- Also known as: Zen Cowboy
- Born: January 28, 1945 Pittsburgh, Pennsylvania, U.S.
- Died: November 6, 2015 (aged 70) Colorado Springs, Colorado, U.S.
- Genres: Country, folk
- Occupations: Singer, songwriter, guitarist

= Chuck Pyle =

American country music singer-songwriter (1945–2015)
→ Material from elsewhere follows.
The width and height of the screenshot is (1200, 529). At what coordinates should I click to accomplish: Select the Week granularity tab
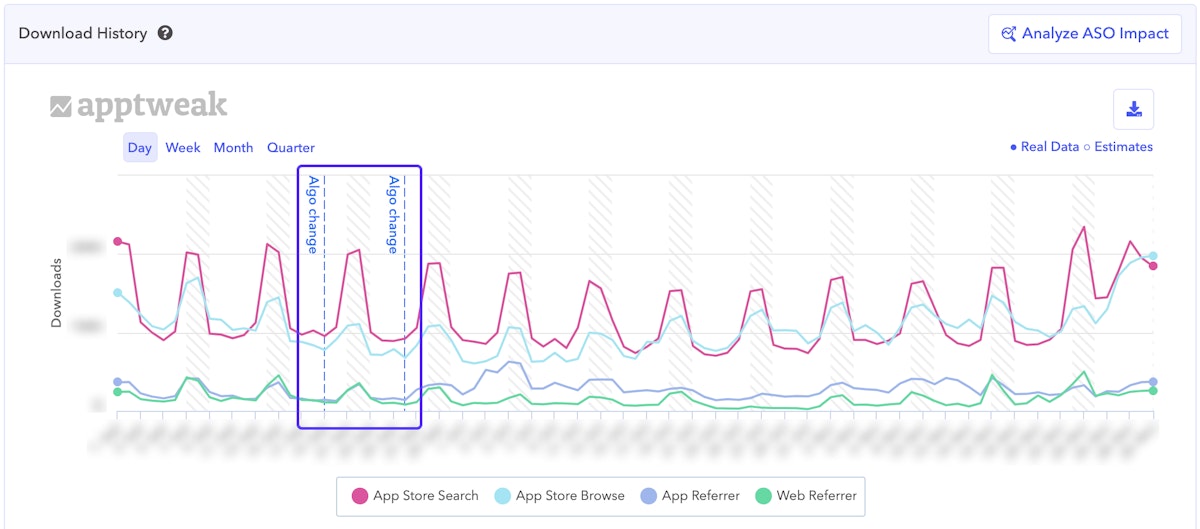183,148
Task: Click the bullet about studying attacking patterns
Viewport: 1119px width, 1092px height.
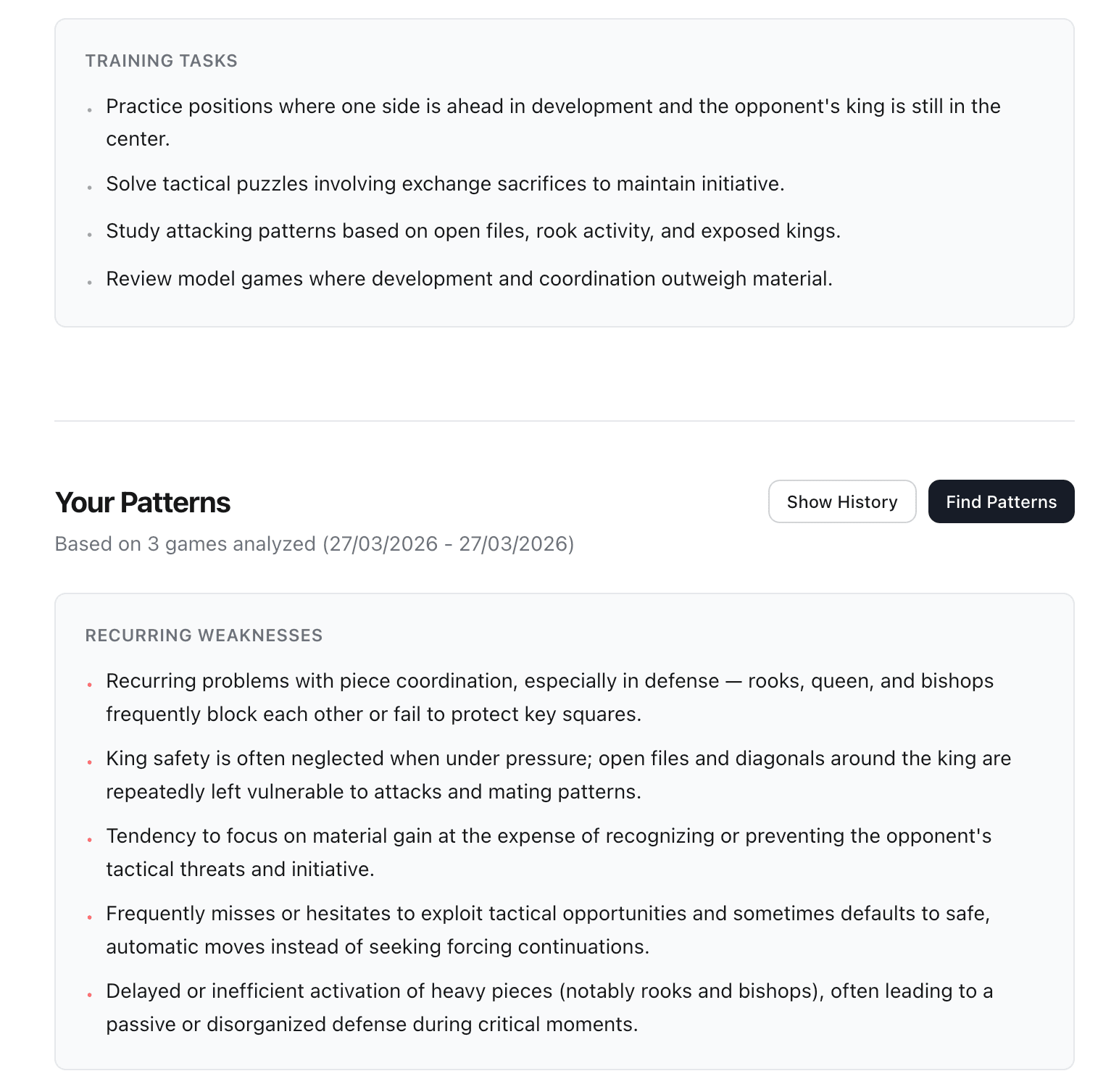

Chuck Pyle (January 28, 1945 – November 6, 2015), also known as the "Zen Cowboy", was an American country-folk singer-songwriter and guitarist whose career spanned more than 40 years, during which he recorded 13 albums.

==Early years==
Chuck Pyle was born in Pittsburgh, Pennsylvania, and raised in Newton, Iowa where he sang in the school choir. He was the adopted son of Lyle, a railroad conductor, and Julie, a school teacher. Pyle dropped out of college in his home state of Iowa and moved to Boulder, Colorado in 1965, hoping to build a career in music.

==Career==
In 1970, having made minor progress as a musician, he was invited to a cabin in Gold Hill that was owned by songwriter Steve Fromholtz. There, he met the musicians John Cable and Richard Dean. Soon, Cable and Pyle joined forces in the five-piece band Colours, with Pyle as a bass player.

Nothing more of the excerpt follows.